▸ Input data
──────────
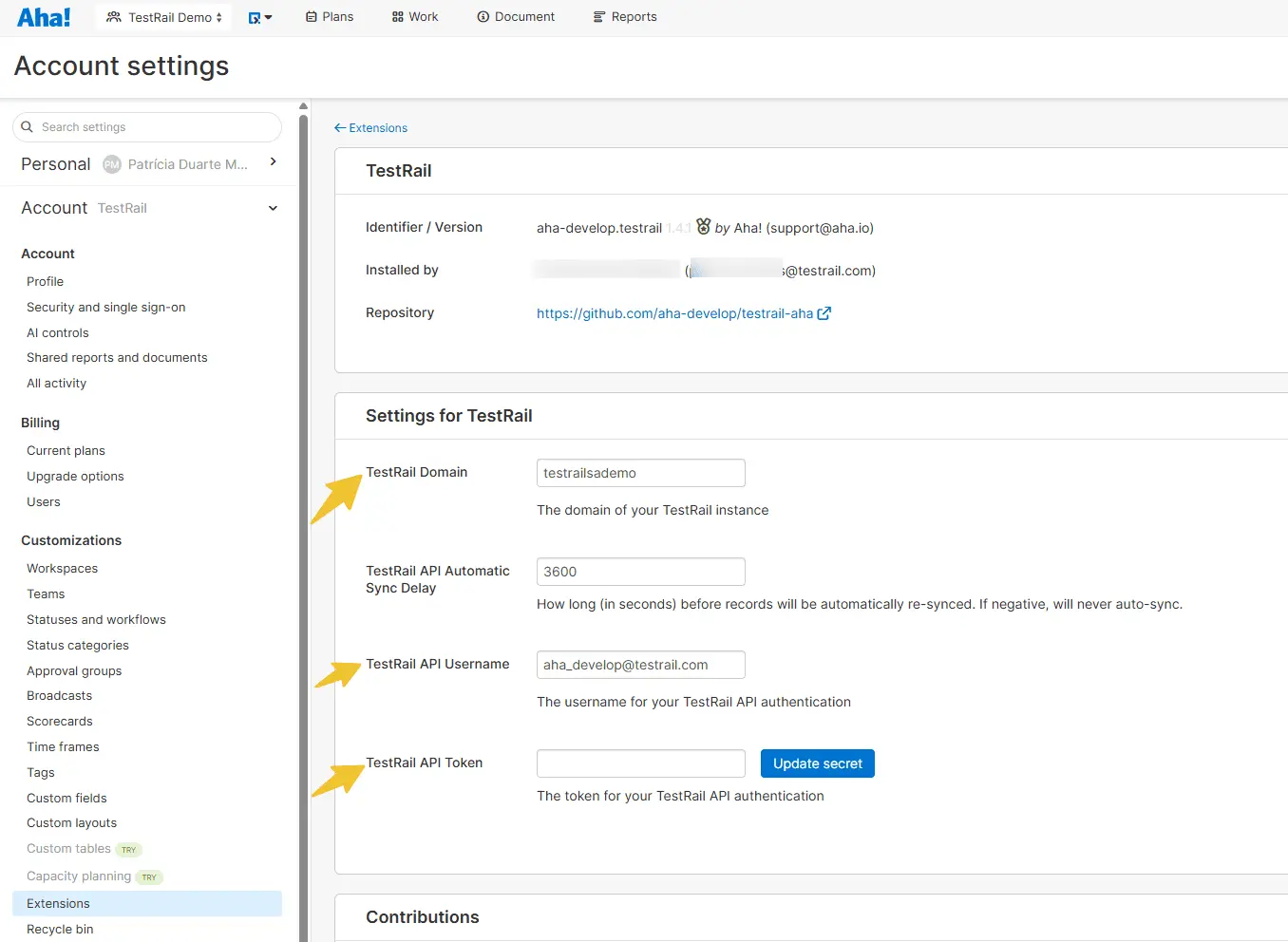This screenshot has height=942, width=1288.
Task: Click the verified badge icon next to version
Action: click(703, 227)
──────────
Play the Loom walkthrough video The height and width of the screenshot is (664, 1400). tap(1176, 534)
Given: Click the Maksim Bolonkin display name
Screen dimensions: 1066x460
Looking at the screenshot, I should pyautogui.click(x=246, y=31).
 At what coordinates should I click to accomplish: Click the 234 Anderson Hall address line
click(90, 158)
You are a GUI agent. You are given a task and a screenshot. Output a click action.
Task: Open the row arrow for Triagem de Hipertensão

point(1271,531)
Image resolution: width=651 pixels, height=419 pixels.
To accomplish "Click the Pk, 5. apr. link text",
──────────
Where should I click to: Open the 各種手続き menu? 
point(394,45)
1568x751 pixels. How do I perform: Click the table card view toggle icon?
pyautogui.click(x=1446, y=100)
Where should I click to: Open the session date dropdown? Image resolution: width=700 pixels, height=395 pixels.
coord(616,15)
──────────
▸ Assignment
From the data above, return every line from the line that has "At what coordinates" up to and including the line that has "Pk, 5. apr.", exactly.

▸ Solution
 At what coordinates should I click to accomplish: Click the 234 Anderson Hall address line
click(90, 158)
You are a GUI agent. You are given a task and a screenshot. Output a click action.
Task: Open the row arrow for Triagem de Hipertensão

point(1271,531)
Image resolution: width=651 pixels, height=419 pixels.
To accomplish "Click the Pk, 5. apr. link text",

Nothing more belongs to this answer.